“Le Nombre imaginaire” ou les mathématiques comme terrain de jeu où l’imagination seule fixe les limites.
1900, Paris. La révolution industrielle a changé la face de l’Europe. La science et la technologie s’annoncent comme le nouveau pouvoir, le nouvel horizon, la nouvelle frontière. Rien n’est impossible à l’homme raisonnant. Jules Vernes a posé dans la culture populaire les fondements de la foi : oui, nous irons dans la Lune, nous explorerons les abysses. La tour Eiffel se dresse, monument initialement éphémère à l’intelligence des forces et à la maîtrise de l’acier. La première ligne de métro ouvre en juillet, exposant les Parisiens à son air « trois fois pété, trois fois roté ». En Angleterre, le fils de Lord Babbage construit en suivant les plans de son père ce que l’on peut considérer comme la première unité centrale et la première imprimante. La raison triomphe partout, l’obscurantisme recule de toutes parts – du moins pour l’homme blanc de bon milieu.
***
> _CONSIGNE_
Traduisez en anglais cette phrase de l'extrait sur le Paris de 1900 : « La tour Eiffel se dresse, monument initialement éphémère à l’intelligence des forces et à la maîtrise de l’acier. » Les lignes qui suivent n'interviennent en rien ici.

> _SECTION DES DONNÉES_
***
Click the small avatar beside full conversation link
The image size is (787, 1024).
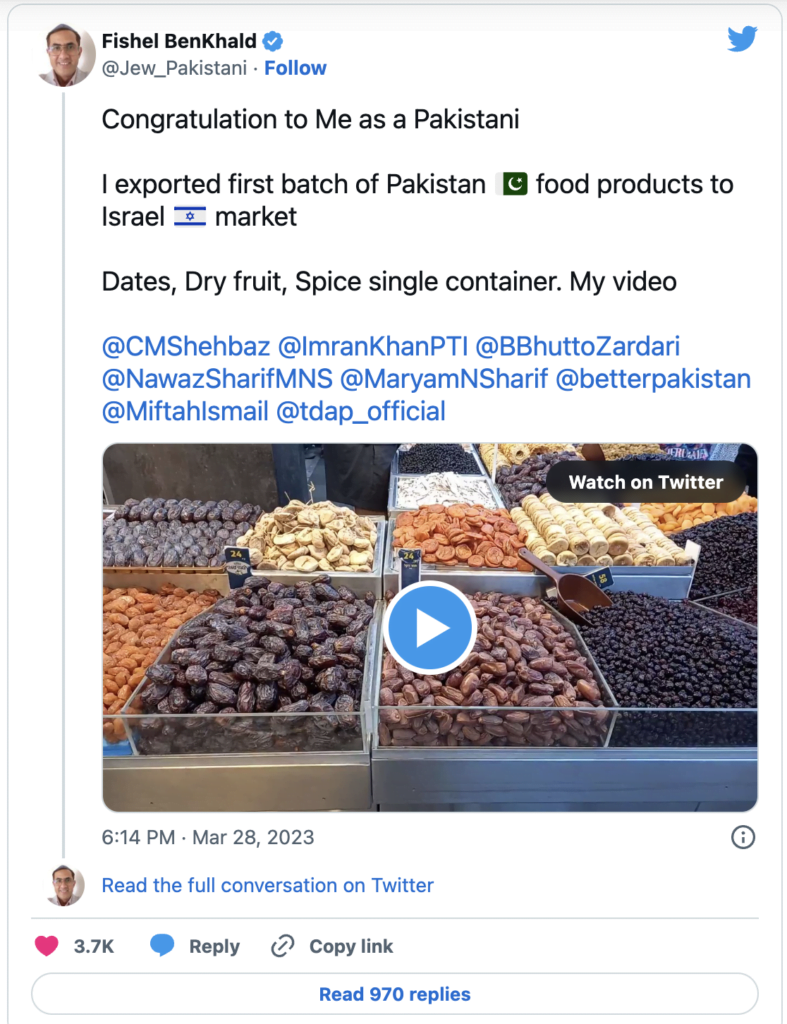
***
> _RÉPONSE RÉDIGÉE_
The Eiffel Tower rises, an initially temporary monument to the understanding of forces and the mastery of steel.